■ RECORDS FOR THE EXERCISE
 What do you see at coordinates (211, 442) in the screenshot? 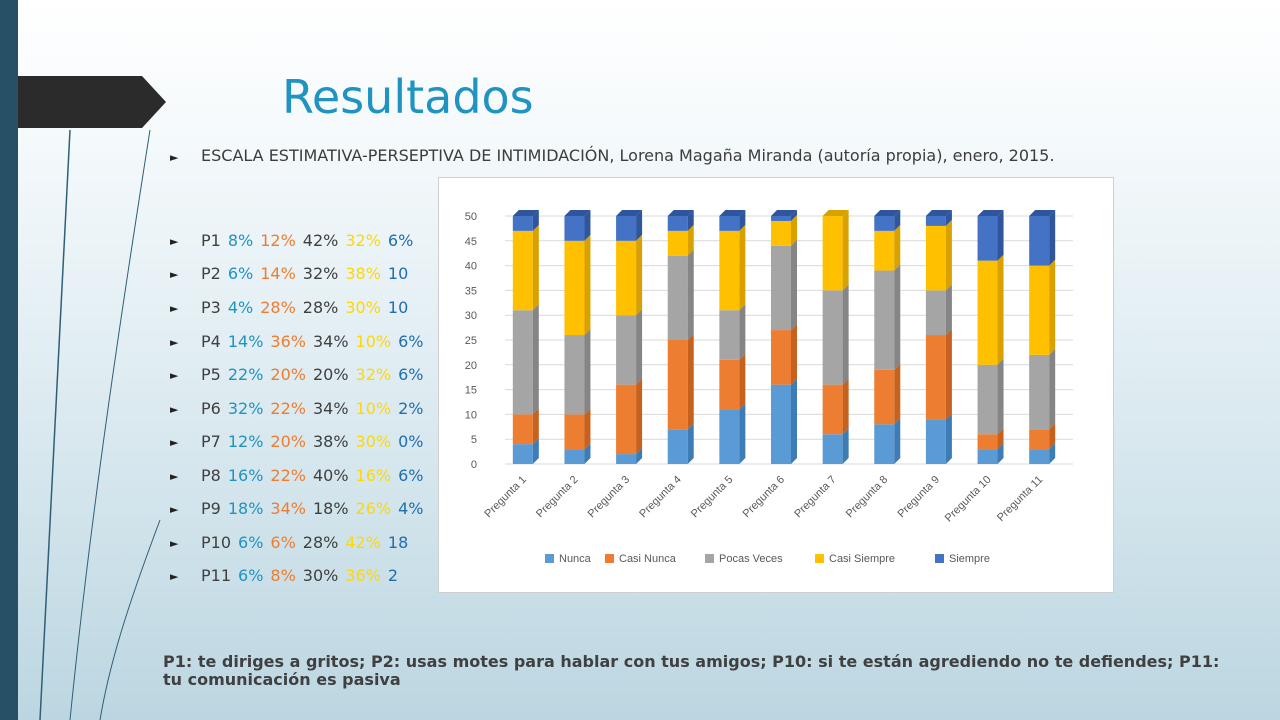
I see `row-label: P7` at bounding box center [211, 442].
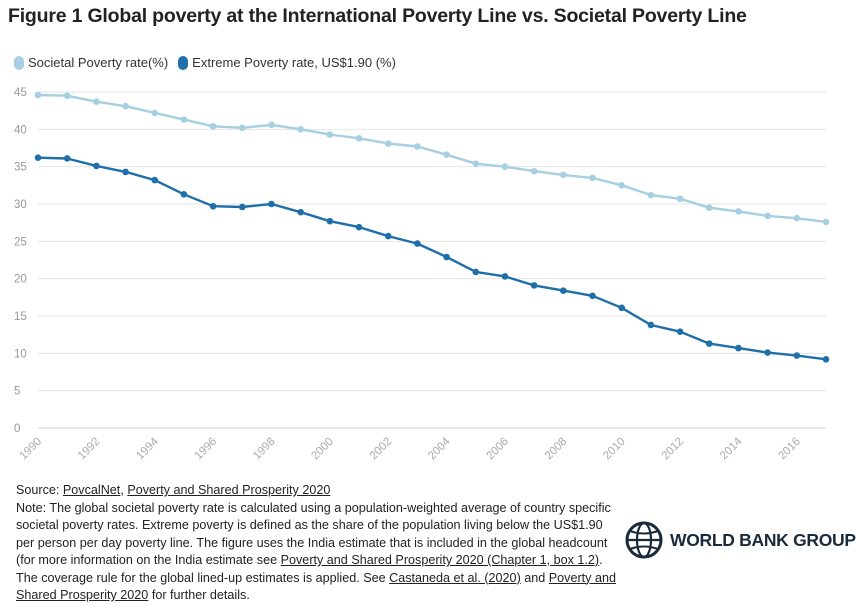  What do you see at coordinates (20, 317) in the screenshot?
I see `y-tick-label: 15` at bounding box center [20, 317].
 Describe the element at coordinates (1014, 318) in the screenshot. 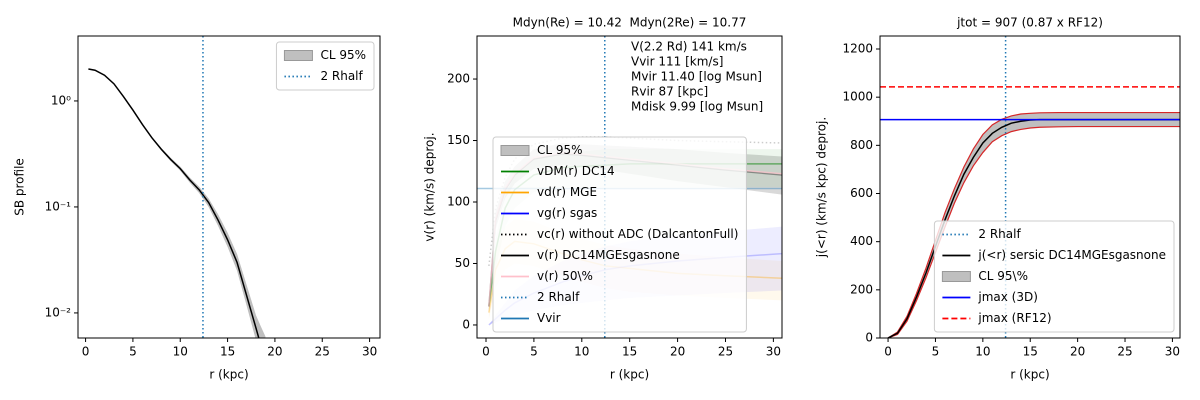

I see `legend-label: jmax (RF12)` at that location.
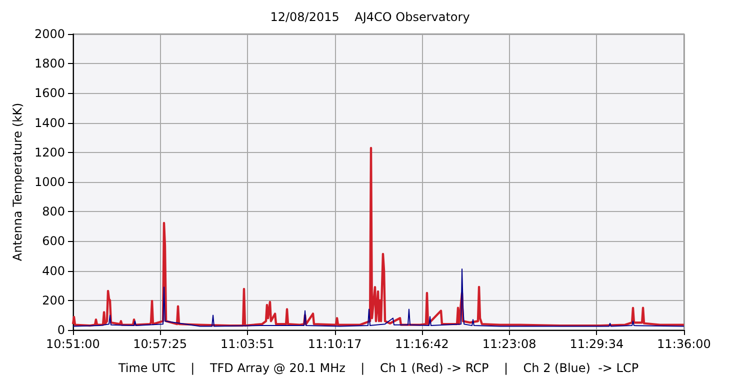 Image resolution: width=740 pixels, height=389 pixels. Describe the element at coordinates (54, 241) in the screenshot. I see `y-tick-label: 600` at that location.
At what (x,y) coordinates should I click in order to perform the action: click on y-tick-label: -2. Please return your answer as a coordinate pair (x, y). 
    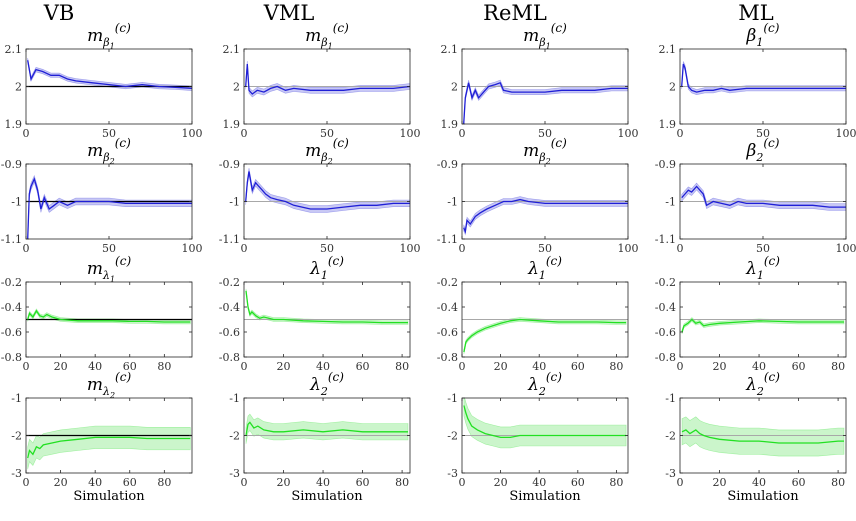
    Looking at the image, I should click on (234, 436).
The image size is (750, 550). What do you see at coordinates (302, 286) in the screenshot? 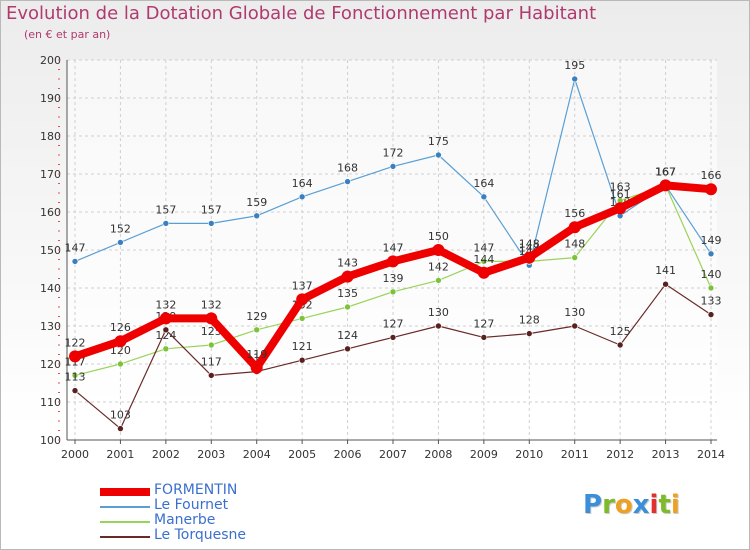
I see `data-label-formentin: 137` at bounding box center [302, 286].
---
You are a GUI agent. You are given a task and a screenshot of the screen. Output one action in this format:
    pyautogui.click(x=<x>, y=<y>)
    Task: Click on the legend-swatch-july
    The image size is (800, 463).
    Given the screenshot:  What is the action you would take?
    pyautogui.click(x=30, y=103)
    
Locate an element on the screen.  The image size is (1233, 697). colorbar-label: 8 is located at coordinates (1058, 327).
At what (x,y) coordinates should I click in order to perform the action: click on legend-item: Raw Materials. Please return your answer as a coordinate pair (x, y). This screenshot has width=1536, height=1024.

■ DIRECTIONS
Extract the entries beginning with the line that contains "Locate an element" and ending with the line that contains "has width=1536, height=1024.", and reproduce them exactly, keeping both of those lines.

■ EXERCISE ANSWER
Locate an element on the screen.  The image size is (1233, 697). colorbar-label: 8 is located at coordinates (1058, 327).
At what (x,y) coordinates should I click in order to perform the action: click on legend-item: Raw Materials. Please return your answer as a coordinate pair (x, y). This screenshot has width=1536, height=1024.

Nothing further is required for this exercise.